### Aim of the exercise:
Give back, exactly as written, the lines from the beginning of the listing through the one that contains "Given: View Filmon's 4 reviews".

### Data for review:

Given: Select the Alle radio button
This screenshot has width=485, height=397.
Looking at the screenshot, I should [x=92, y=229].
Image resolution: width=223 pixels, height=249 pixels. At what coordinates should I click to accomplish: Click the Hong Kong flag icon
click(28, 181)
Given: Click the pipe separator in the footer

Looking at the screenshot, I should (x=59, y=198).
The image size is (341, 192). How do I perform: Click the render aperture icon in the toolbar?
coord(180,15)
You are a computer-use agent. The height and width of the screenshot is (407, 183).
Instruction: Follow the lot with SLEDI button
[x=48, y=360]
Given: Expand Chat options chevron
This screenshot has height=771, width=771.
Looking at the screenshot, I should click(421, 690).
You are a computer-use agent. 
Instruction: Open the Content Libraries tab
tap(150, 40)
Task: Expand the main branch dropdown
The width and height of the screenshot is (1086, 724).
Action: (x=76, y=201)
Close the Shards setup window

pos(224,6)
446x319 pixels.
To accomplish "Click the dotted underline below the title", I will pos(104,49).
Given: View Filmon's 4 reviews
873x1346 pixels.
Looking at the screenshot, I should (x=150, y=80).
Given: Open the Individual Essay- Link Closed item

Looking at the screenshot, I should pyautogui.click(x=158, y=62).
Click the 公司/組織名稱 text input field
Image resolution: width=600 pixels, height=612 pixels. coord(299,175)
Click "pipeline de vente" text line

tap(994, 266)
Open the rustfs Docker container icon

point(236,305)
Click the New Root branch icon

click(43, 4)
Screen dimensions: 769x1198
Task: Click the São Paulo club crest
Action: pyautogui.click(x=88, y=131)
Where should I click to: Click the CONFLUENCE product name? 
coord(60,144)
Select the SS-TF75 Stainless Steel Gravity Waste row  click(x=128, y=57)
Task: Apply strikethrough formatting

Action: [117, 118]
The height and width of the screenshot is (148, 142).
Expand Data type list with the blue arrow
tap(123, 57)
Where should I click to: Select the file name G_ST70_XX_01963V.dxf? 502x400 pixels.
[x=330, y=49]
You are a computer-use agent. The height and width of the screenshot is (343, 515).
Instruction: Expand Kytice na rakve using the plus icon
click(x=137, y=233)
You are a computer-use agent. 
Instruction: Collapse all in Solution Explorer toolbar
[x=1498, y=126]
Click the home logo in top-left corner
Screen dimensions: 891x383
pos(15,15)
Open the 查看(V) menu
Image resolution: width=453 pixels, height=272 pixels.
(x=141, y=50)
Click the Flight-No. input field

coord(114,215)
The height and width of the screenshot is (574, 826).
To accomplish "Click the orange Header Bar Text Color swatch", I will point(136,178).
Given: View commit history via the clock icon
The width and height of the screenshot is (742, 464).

### Exercise output:
Given: Select the Alle radio button
This screenshot has width=485, height=397.
Looking at the screenshot, I should [x=92, y=229].
Image resolution: width=223 pixels, height=249 pixels. At what coordinates should I click to accomplish: Click the Hong Kong flag icon
click(28, 181)
Given: Click the pipe separator in the footer

Looking at the screenshot, I should (x=59, y=198).
The image size is (341, 192). How do I perform: Click the render aperture icon in the toolbar?
coord(180,15)
You are a computer-use agent. The height and width of the screenshot is (407, 183).
Instruction: Follow the lot with SLEDI button
[x=48, y=360]
Given: Expand Chat options chevron
This screenshot has height=771, width=771.
Looking at the screenshot, I should click(421, 690).
You are a computer-use agent. 
Instruction: Open the Content Libraries tab
tap(150, 40)
Task: Expand the main branch dropdown
The width and height of the screenshot is (1086, 724).
Action: (x=76, y=201)
Close the Shards setup window

pos(224,6)
446x319 pixels.
To accomplish "Click the dotted underline below the title", I will pos(104,49).
Given: View Filmon's 4 reviews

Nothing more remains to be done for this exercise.